I am looking forward to the day which is open really to anyone with an interested in learning a little more about the new book and perhaps learning the odd new hymn or two.

If you are a reader of this blog and you come along please make sure you say hello to me as I am always interested in meeting readers.

1 comment:

Anonymous said...

I hope you had a few readers say g'day at the Singing the Faith workshop. Unfortunately I'm too far away to say hello in person. I thought though that I'd share this (rather long but worth it) poem with you:

Ballad of the Totems by Oodgeroo Noonuccal

My father was Noonuccal man and kept old tribal way,
His totem was the Carpet Snake, whom none must ever slay;
But mother was of Peewee clan, and loudly she expressed
The daring view that carpet snakes were nothing but a pest.

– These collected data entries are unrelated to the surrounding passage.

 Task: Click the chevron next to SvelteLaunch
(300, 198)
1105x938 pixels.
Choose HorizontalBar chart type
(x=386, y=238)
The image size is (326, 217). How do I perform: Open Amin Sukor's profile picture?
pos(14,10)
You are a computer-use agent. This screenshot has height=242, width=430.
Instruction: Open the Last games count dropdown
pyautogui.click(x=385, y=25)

Now one lived inside with us in full immunity,
For no one dared to interfere with father's stern decree:
A mighty fellow ten feet long, and as we lay in bed
We kids could watch him round a beam not far above our head.

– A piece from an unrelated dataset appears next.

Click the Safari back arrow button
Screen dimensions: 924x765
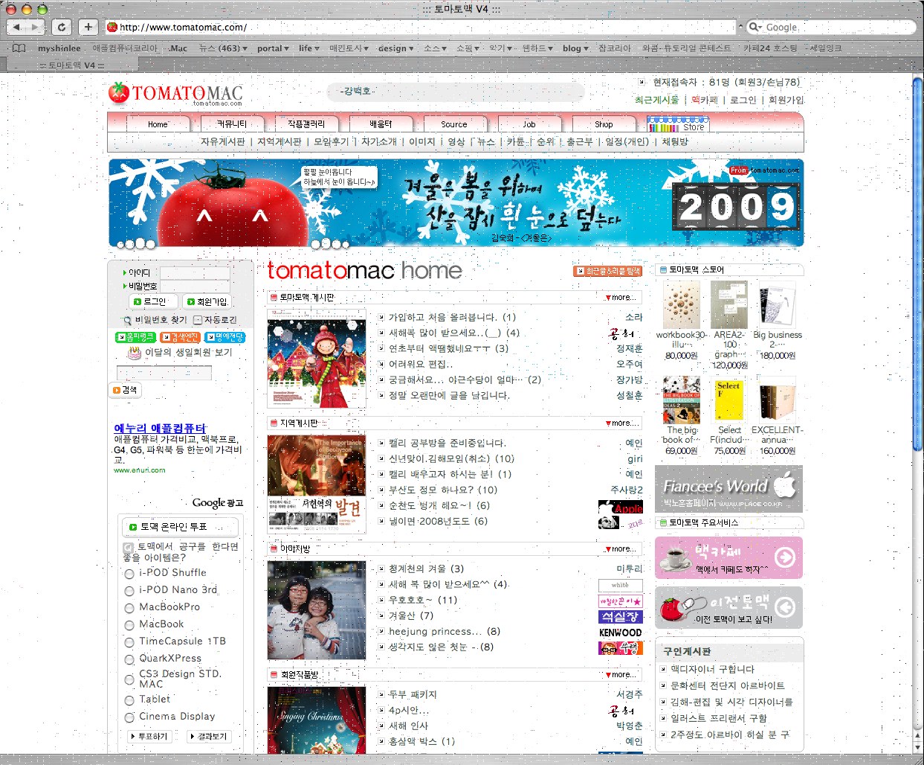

Only the dog was scared of him, we'd hear in whines and growls,
But mother fiercely hated him because he took her fowls,
You should have heard her diatribes that flowed in angry torrents,
With words you'd never see in print,
except in D H Lawrence.

"I kill that robber" she would scream, fierce as a spotted cat;
"You see that bulge inside of him?
My speckly hen make that!"
But father's loud and strict command made even mother quake;
I think he'd sooner kill a man than kill a carpet snake.

That reptile was a greedy guts, and as each bulge digested
He'd come down on the hunt at night, as appetite suggested.
We heard his stealthy slithering sound across the earthen floor,
While the dog gave a startled yelp and bolted out the door.

Then over in the chicken-yard hysterical fowls gave tongue,
Loud frantic squawks accompanied by the barking of the mung,
Until at last the racket passed, and then to solve the riddle,
Next morning he was back up there with a new bulge in the middle.

When father died we wailed and cried, our grief was deep and sore,
And strange to say from that sad day the snake was seen no more.
The wise old men explained to us:
"It was his tribal brother,
And that is why it done a guy" - but some looked hard at mother.

She seemed to have a secret smile, her eyes were smug and wary,
She looked about as innocent as the cat that ate the pet canary.
We never knew, but anyhow(to end this tragic rhyme)
I think we all had snake for tea one day about that time.